Amidst mounting criticism, and one day after the House Oversight Committee announced that it would investigate the flights, the embattled former congressman declared on Thursday that he intended to “write a personal check... for the expenses of my travel on private charter planes. The taxpayers won’t pay a dime for my seat on those planes.”
The secretary’s emphasis on “my seat” left some ambiguity—was Price paying for the entire cost of those private flights, estimated at roughly $400,000? Or merely for the price of his own passage?

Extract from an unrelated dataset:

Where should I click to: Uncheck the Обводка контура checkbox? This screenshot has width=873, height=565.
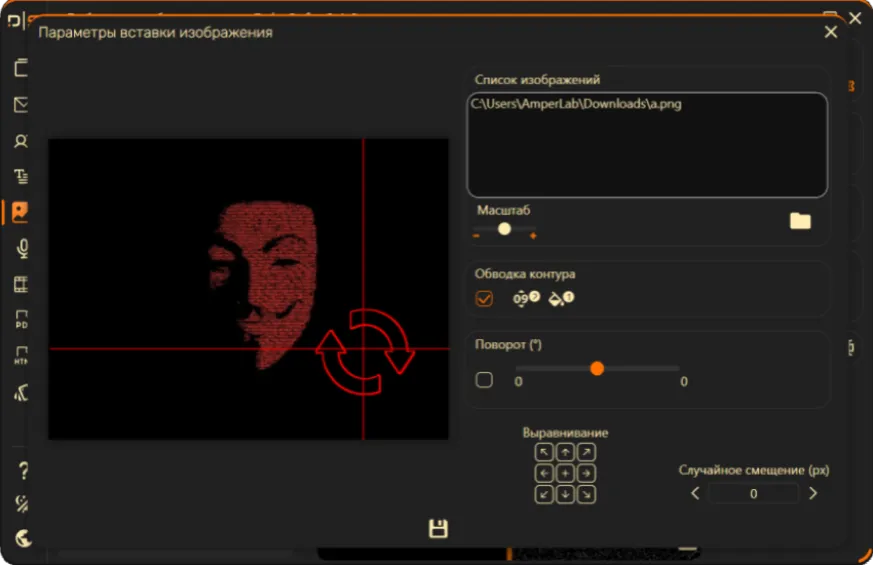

The difference between the two was akin to renting out a hotel on the company dime, but only reimbursing the cost of your personal room.
When contacted by The Daily Beast, a spokesperson for the Department of Health and Human Services admitted that Price was taking the “unprecedented step” of reimbursing the government “for his share of the travel.” Price, a former orthopedic surgeon whose estimated net worth is in the eight figures, will write a check to the U.S. Treasury for $51,887.31.
“The taxpayers won’t pay a dime for his seats on charter planes,” the spokesperson told The Daily Beast. Price would not be paying for his seats aboard military planes at home or abroad, the price of which reportedly increased the total cost of Price’s travels into the seven figures. The spokesperson did not answer when asked whether the rest of the people who flew on Price’s private planes would write similar checks to the Treasury. The identities of those ride-alongs is unclear.
The ambiguity in the secretary’s first statement led numerous press outlets to initially state that Price intended to repay the cost of the flights in full. In the context of other omissions from the Trump administration—Donald Trump Jr.’s meeting with a Russian lawyer who promised incriminating information about Hillary Clinton’s campaign was initially described as being “primarily” related to a program involving the adoption of Russian children—Price’s statement might best be viewed as a latter-day sequel to Jacobs’ short story, wherein official government statements must be parsed like they’re wishes granted by a malevolent monkey’s paw.